The issue of money and treatment is so difficult and fraught with multiple meaning. I wrote a blog about that too some time back entitled, "Money Matters" if you're interested in checking it out.
Thanks for your comments.
I agree, Anonymous, that only the patient and therapist should decide therapeutic issues, including length of time and treatment goals, which is why I too have not been on any panels for years.
Thank you so much for this - and your other excellent posts, Linda. You are for me, quite inspirational.
Thank you very much, Bob. I greatly appreciate your feedback and support. Glad you find my posts so helpful.
I've pondered this since I wrote the first note. By far, most of the patients I see have insurance and I bill them only for their co-pay. I see most patients multiple times weekly and over a period of years rather than weeks. I think psychoanalysis should be affordable for everyone who needs and wants it and I often deal directly with insurance plans to assure that my patients get what they and their employer pay for when they get insurance. When I re-read your scenario, I realized it was not the insurance that was declining to continue, it was the patient. If the patient actually wanted to leave instead of sobbing as my patient did since she felt it was her last session due to a lack of insurance, I would, of course, wish her well and expect to see her back in awhile. And yes,with this patient, beneath the countertransference, I care about her.

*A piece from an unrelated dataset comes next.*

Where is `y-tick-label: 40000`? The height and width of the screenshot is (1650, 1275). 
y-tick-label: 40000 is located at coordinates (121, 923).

Thanks for writing back, Kathleen. There are several points I would like to respond to. First, I think that your willingness to see patients for their co-pay so that they can afford psychoanalysis - as well as dealing with the insurance companies - is extremely laudable. I, too, believe that not only the wealthy should be able to afford psychoanalysis or, for that matter, psychotherapy and so I will frequently adjust my fee. But the thought of dealing with insurance companies gives me a headache just thinking about it.
If you prefer not to answer I certainly understand, but could you give me an idea of what the range of your co-pays are? And if a patient is wealthy and still has insurance, do you only charge them the co-pay as well?

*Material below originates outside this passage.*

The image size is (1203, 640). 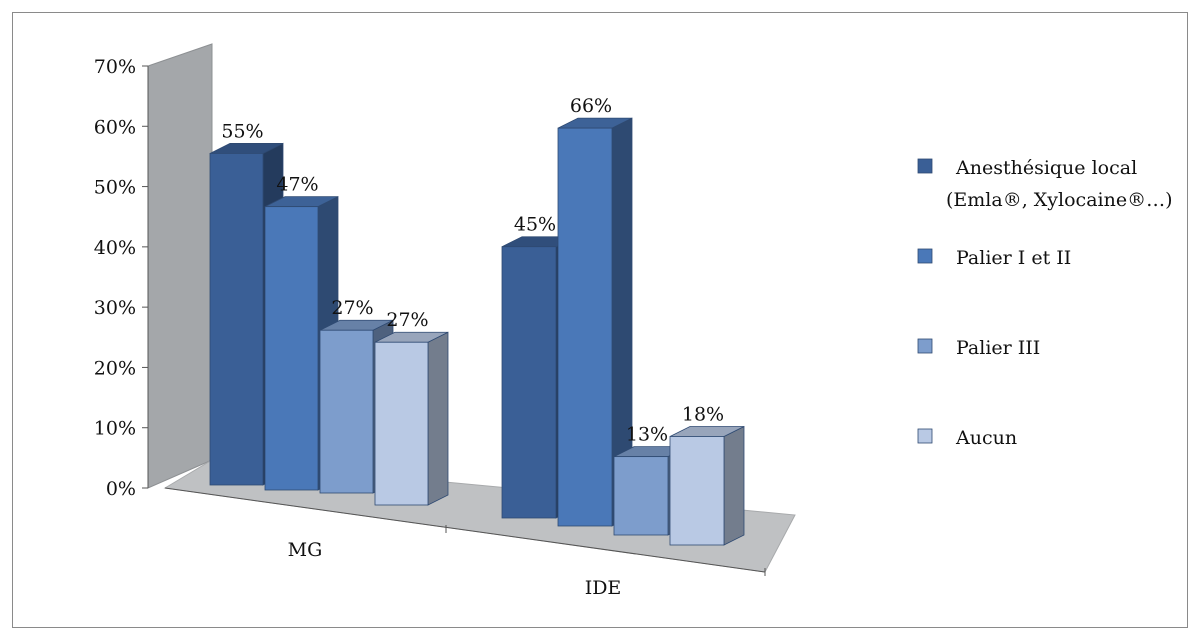 I want to click on data-label: 18%, so click(x=703, y=414).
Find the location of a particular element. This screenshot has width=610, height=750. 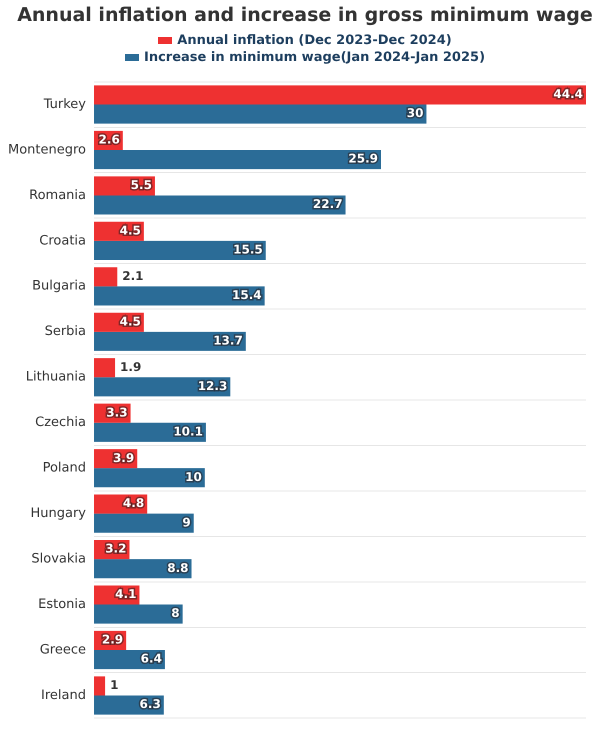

Regarding my patient, I thought it was interesting that you said she didn't want to continue. That, of course, could well be her unconscious motivation, but at least as she presented it, her husband was insisting that she terminate in ten sessions and she felt impotent in going up against him.
Lastly, I think we care about most of our patients and, in time, even come to love some of them. How to partial out what is the "real relationship" vs. countertransference seems to me a fruitless endeavor for they are hopelessly intertwined. If you are at all interested you could take a look at my book, "Love and Loss in Life and in Treatment," to get an idea of how I see the continual meshing between patient and therapist.